## 本文
ここは、事業の目的、要は””ここに書いてあることをして下さる方に補助金を出します”
といっているので重要なところです。

気になるワードは「付加価値額向上や賃上げに繋げる」と「日本経済の構造転換」です。

まずは「付加価値額向上や賃上げ」です。
今までは、これに変わる句として「思い切った事業再構築に意欲を有する」といった精神論でしたが、
2023年度からは「付加価値額向上や賃上げに繋げる」と現下の国策を盛り込みました。
コロナ禍の救済策から国内経済活性化に舵を切る方向性が伺えます

次に、「日本経済の構造転換」です。こちらは、2022年の第1回公募から一貫して
大上段の「事業目的」に書かれています。
でも、今まで以上にトーンが高くなってくると思われます。
理由は後述いたします。
 

事業再構築補助⾦(令和4年度第⼆次補正予算)の全体像

2023事業再構築補助金の全体像
上図を見る限る、全体像としては、

①業況の厳しい事業者向けの「最低賃金枠」「物価⾼騰対策・回復再⽣応援枠」
 見直し・継続しています。
 日本経済の構造転換を促すにしても、直近の隘路事項を払拭させるべく事業再構築の
 緊要性が求められる事業者救済制度の継続と捉えます

②産業構造の変化等により既存事業の業容が漸減していく業種・業態から新天地に転地させるべく
 「産業構造転換枠」を新設しています。

## 練習問題
1/ 本文によると、「日本経済の構造転換」は何年の第1回公募から「事業目的」に書かれていますか。
2/ 本文の「まずは「付加価値額向上や賃上げ」です。」から「でも、今まで以上にトーンが高くなってくると思われます。」までを、両方の語句も含めて、そのまま書き出してください。
3/ 本文に名前が出てくる補助金の「枠」を、すべて挙げてください。
このデータは本文とは別のところから取ったものです。

## 元データ
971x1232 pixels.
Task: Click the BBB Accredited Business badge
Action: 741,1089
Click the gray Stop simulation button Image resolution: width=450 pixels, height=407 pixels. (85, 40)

## 解答
1/ 2022年の第1回公募からです。

2/
まずは「付加価値額向上や賃上げ」です。
今までは、これに変わる句として「思い切った事業再構築に意欲を有する」といった精神論でしたが、
2023年度からは「付加価値額向上や賃上げに繋げる」と現下の国策を盛り込みました。
コロナ禍の救済策から国内経済活性化に舵を切る方向性が伺えます

次に、「日本経済の構造転換」です。こちらは、2022年の第1回公募から一貫して
大上段の「事業目的」に書かれています。
でも、今まで以上にトーンが高くなってくると思われます。

3/ 最低賃金枠、物価高騰対策・回復再生応援枠、産業構造転換枠